迭代和改进 通常在大型公司或研究机构中进行,可能每年或几个月进行一次,取决于资源和需求。 可以频繁进行,根据模型表现和用户反馈不断优化模型。

3. RLHF

Reinforcement Learning from Human Feedback
根据人类反馈进行强化学习
这个阶段包含两个步骤,

  1. Reward Modeling
  2. Reinforcement Learning

    3. 1 Reward Modeling

3.1.1 Dataset- comparisons

  1. 相同的prompt, SFT model 会给出不同版本的回答,即多个候选答案。
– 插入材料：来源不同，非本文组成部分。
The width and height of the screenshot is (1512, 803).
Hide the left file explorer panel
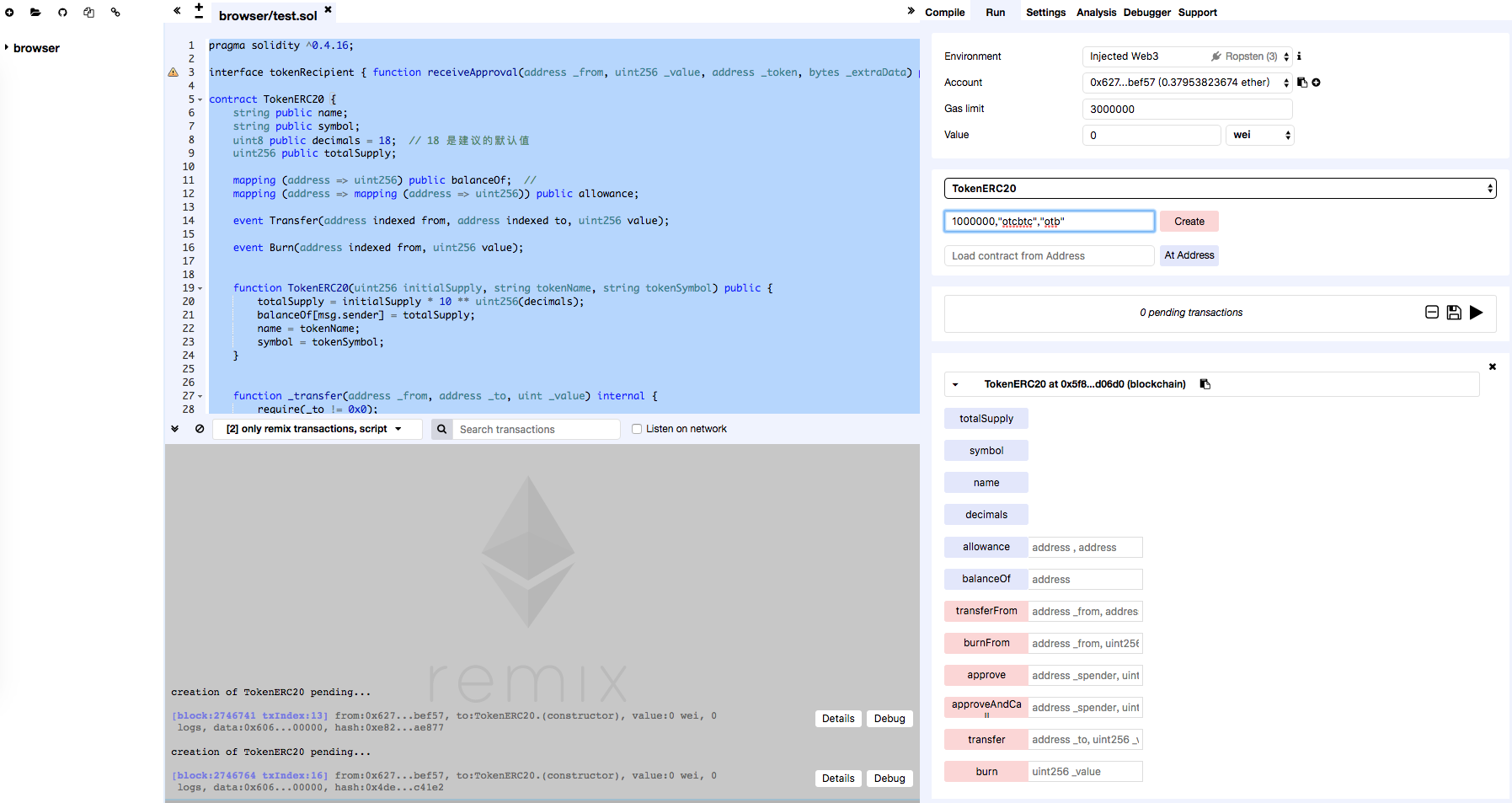click(x=177, y=11)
目前我们在使用
  2. 人类评估者会对这些候选回答进行比较打分排名,并选择他们认为最合适或最准确的回答。
  3. 模型会根据这些比较结果进行学习,以便对其他问题的多个候选答案的好坏进行预测

3.1.2 RM Training

从图中可以看出, 提示词+ 结果+ 人类评估者反馈作为关联在一起的数据又被打包到batch中进行训练, 如图,可以理解成一个相同的提示词prompt 有3个不同版本的回答,对应的3个不同的reward(可以理解成是分数), 训练后模型就可以针对一个prompt 的回答预测出一个人类评估者的打分。

所以这个阶段的目的就是构建一个reward model 学习人类打分的规律,以来预测一个回答可能会获得的人类评分。

由于reward model只是学习了人类打分的规律,所以如果单独使用Reward Model 进行打分并不会促进模型生成更好的答案 , 它需要和Reinforcement Learning 强化学习结合使用才能起作用

3.2 Reinforcement Learning

有了reward model 后,就可以对模型的回答进行打分。对于分数高的回答,要提高其出现的概率,如此不断迭代,尽可能生成获得更高分的回答。